Belgique

Gabriel Attal ciblé par « une ingérence en provenance de Russie » en campagne présidentielle en France

Le paysage politique français est de nouveau perturbé par des ingérences extérieures, cette fois-ci en provenance de Russie. Selon des sources proches de Gabriel Attal, le Secrétariat général à la défense et à la sécurité nationale a signalé des tentatives de désinformation visant le candidat à la présidentielle. Viginum, l’agence spécialisée dans la lutte contre les ingérences numériques, a également confirmé avoir repéré une opération de désinformation attribuée au réseau prorusse Matriochka, qui a été jugée « peu visible », avec seulement quelques milliers de vues.

Cette opération s’inscrit dans un contexte plus large, puisque c’est la troisième fois en quelques jours que des candidats potentiels à la présidentielle française sont ciblés par des campagnes de déstabilisation. Edouard Philippe, le dirigeant du parti Horizons, et Raphaël Glucksmann, représentant de la gauche, ont également été victimes d’attaques similaires orchestrées par le groupe Storm-1516. Ces actions, bien que discrètes, soulignent une stratégie coordonnée visant à influencer le débat politique en France.

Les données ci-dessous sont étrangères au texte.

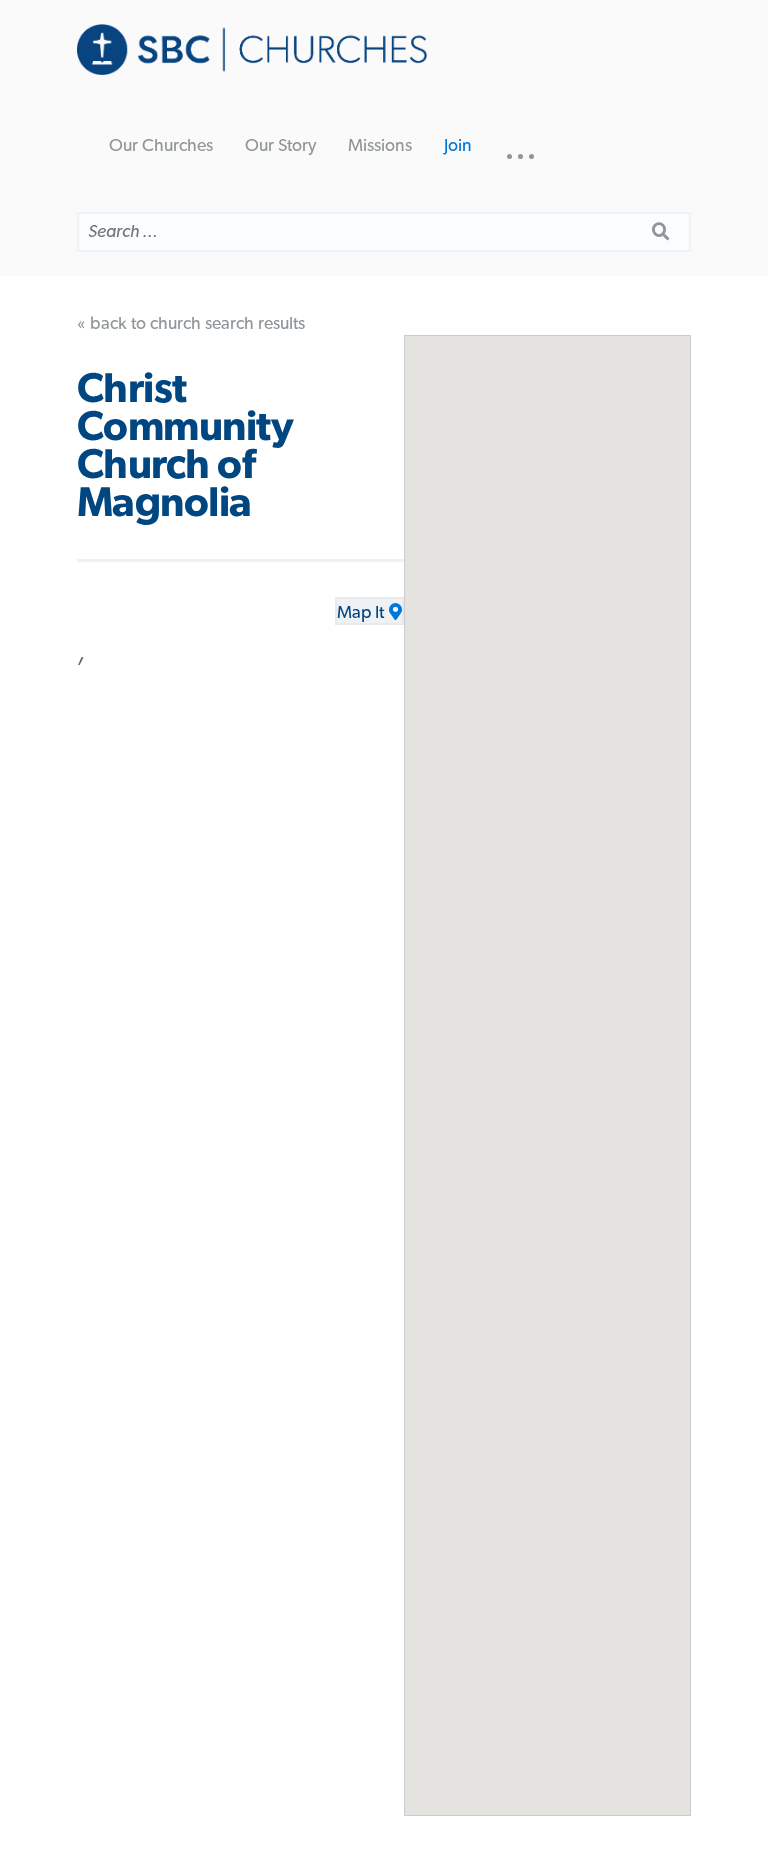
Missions (380, 146)
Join (458, 146)
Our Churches (161, 146)
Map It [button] (360, 613)
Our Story (280, 146)
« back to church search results (191, 324)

Les contenus diffusés sur les réseaux sociaux, notamment sur la plateforme X, ont usurpé l’identité de plusieurs médias français tels que RFI, BFM, et Le Parisien. Parmi les fausses informations relayées, certaines affirmaient que Gabriel Attal présentait « des signes de la maladie de Parkinson » ou qu’il soutenait des politiques favorables aux squatteurs. Ces allégations ont été qualifiées de « campagne de diversion » par des experts, qui soulignent le risque croissant de telles ingérences à l’approche des élections.

L’entourage de Gabriel Attal a établi un lien entre ces attaques et son engagement contre les ingérences russes, ainsi que son soutien à l’Ukraine. Ils prévoient une campagne électorale marquée par une intensité et une manipulation sans précédent. Le Premier ministre Sébastien Lecornu avait déjà alerté, le 8 juillet, sur le risque « très aigu » d’ingérences étrangères lors des prochaines élections, y compris celles de 2028. En réponse à cette menace, le gouvernement a proposé un projet de loi visant à renforcer les sanctions contre la diffusion de fausses informations dans un contexte électoral.